Set exercise: Format the material below as a Markdown table with the columns Row and Line, numbering each line under Row and placing its text under Line. Leave out any blank lines.

··· Supplied records

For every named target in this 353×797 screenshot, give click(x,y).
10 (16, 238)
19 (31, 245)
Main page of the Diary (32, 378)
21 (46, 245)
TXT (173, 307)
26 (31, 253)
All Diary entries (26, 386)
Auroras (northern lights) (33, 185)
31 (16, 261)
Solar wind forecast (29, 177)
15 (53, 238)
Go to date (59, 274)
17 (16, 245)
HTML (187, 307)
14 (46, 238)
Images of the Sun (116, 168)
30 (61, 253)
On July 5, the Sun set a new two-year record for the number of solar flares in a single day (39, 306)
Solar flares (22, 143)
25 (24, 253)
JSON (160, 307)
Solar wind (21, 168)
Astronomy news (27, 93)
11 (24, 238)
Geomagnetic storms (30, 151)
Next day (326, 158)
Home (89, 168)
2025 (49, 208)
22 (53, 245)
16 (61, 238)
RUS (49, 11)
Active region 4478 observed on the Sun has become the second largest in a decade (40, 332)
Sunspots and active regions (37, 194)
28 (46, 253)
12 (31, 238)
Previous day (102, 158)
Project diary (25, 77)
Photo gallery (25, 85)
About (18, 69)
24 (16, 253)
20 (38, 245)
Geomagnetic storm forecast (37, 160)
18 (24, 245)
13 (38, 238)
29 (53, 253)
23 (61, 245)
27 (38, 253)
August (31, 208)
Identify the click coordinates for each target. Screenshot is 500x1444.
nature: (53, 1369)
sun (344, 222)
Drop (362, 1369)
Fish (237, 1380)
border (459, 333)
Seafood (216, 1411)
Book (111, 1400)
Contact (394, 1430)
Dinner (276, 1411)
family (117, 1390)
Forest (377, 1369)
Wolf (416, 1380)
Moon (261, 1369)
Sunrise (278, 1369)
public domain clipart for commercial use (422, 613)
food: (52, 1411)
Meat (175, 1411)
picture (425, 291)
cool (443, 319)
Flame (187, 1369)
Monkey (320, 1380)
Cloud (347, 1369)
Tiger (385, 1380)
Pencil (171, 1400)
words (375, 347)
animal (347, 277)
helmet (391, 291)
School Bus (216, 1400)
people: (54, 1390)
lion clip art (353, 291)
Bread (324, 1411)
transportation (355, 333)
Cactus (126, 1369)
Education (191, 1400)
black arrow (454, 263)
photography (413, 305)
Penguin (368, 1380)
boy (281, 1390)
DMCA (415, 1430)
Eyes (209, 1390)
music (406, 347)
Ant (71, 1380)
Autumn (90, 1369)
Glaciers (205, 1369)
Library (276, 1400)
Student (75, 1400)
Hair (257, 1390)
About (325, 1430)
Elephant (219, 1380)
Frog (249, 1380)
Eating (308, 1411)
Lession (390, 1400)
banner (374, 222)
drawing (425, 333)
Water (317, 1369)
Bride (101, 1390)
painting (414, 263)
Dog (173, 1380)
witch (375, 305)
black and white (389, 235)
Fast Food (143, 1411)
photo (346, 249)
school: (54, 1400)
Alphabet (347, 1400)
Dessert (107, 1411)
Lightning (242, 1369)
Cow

······

Output for this task:
| Row | Line |
|---|---|
| 1 | For every named target in this 353×797 screenshot, give click(x,y). |
| 2 | 10 (16, 238) |
| 3 | 19 (31, 245) |
| 4 | Main page of the Diary (32, 378) |
| 5 | 21 (46, 245) |
| 6 | TXT (173, 307) |
| 7 | 26 (31, 253) |
| 8 | All Diary entries (26, 386) |
| 9 | Auroras (northern lights) (33, 185) |
| 10 | 31 (16, 261) |
| 11 | Solar wind forecast (29, 177) |
| 12 | 15 (53, 238) |
| 13 | Go to date (59, 274) |
| 14 | 17 (16, 245) |
| 15 | HTML (187, 307) |
| 16 | 14 (46, 238) |
| 17 | Images of the Sun (116, 168) |
| 18 | 30 (61, 253) |
| 19 | On July 5, the Sun set a new two-year record for the number of solar flares in a single day (39, 306) |
| 20 | Solar flares (22, 143) |
| 21 | 25 (24, 253) |
| 22 | JSON (160, 307) |
| 23 | Solar wind (21, 168) |
| 24 | Astronomy news (27, 93) |
| 25 | 11 (24, 238) |
| 26 | Geomagnetic storms (30, 151) |
| 27 | Next day (326, 158) |
| 28 | Home (89, 168) |
| 29 | 2025 (49, 208) |
| 30 | 22 (53, 245) |
| 31 | 16 (61, 238) |
| 32 | RUS (49, 11) |
| 33 | Active region 4478 observed on the Sun has become the second largest in a decade (40, 332) |
| 34 | Sunspots and active regions (37, 194) |
| 35 | 28 (46, 253) |
| 36 | 12 (31, 238) |
| 37 | Previous day (102, 158) |
| 38 | Project diary (25, 77) |
| 39 | Photo gallery (25, 85) |
| 40 | About (18, 69) |
| 41 | 24 (16, 253) |
| 42 | 20 (38, 245) |
| 43 | Geomagnetic storm forecast (37, 160) |
| 44 | 18 (24, 245) |
| 45 | 13 (38, 238) |
| 46 | 29 (53, 253) |
| 47 | 23 (61, 245) |
| 48 | 27 (38, 253) |
| 49 | August (31, 208) |
| 50 | Identify the click coordinates for each target. Screenshot is 500x1444. |
| 51 | nature: (53, 1369) |
| 52 | sun (344, 222) |
| 53 | Drop (362, 1369) |
| 54 | Fish (237, 1380) |
| 55 | border (459, 333) |
| 56 | Seafood (216, 1411) |
| 57 | Book (111, 1400) |
| 58 | Contact (394, 1430) |
| 59 | Dinner (276, 1411) |
| 60 | family (117, 1390) |
| 61 | Forest (377, 1369) |
| 62 | Wolf (416, 1380) |
| 63 | Moon (261, 1369) |
| 64 | Sunrise (278, 1369) |
| 65 | public domain clipart for commercial use (422, 613) |
| 66 | food: (52, 1411) |
| 67 | Meat (175, 1411) |
| 68 | picture (425, 291) |
| 69 | cool (443, 319) |
| 70 | Flame (187, 1369) |
| 71 | Monkey (320, 1380) |
| 72 | Cloud (347, 1369) |
| 73 | Tiger (385, 1380) |
| 74 | Pencil (171, 1400) |
| 75 | words (375, 347) |
| 76 | animal (347, 277) |
| 77 | helmet (391, 291) |
| 78 | School Bus (216, 1400) |
| 79 | people: (54, 1390) |
| 80 | lion clip art (353, 291) |
| 81 | Bread (324, 1411) |
| 82 | transportation (355, 333) |
| 83 | Cactus (126, 1369) |
| 84 | Education (191, 1400) |
| 85 | black arrow (454, 263) |
| 86 | photography (413, 305) |
| 87 | Penguin (368, 1380) |
| 88 | boy (281, 1390) |
| 89 | DMCA (415, 1430) |
| 90 | Eyes (209, 1390) |
| 91 | music (406, 347) |
| 92 | Ant (71, 1380) |
| 93 | Autumn (90, 1369) |
| 94 | Glaciers (205, 1369) |
| 95 | Library (276, 1400) |
| 96 | Student (75, 1400) |
| 97 | Hair (257, 1390) |
| 98 | About (325, 1430) |
| 99 | Elephant (219, 1380) |
| 100 | Frog (249, 1380) |
| 101 | Eating (308, 1411) |
| 102 | Lession (390, 1400) |
| 103 | banner (374, 222) |
| 104 | drawing (425, 333) |
| 105 | Water (317, 1369) |
| 106 | Bride (101, 1390) |
| 107 | painting (414, 263) |
| 108 | Dog (173, 1380) |
| 109 | witch (375, 305) |
| 110 | black and white (389, 235) |
| 111 | Fast Food (143, 1411) |
| 112 | photo (346, 249) |
| 113 | school: (54, 1400) |
| 114 | Alphabet (347, 1400) |
| 115 | Dessert (107, 1411) |
| 116 | Lightning (242, 1369) |
| 117 | Cow |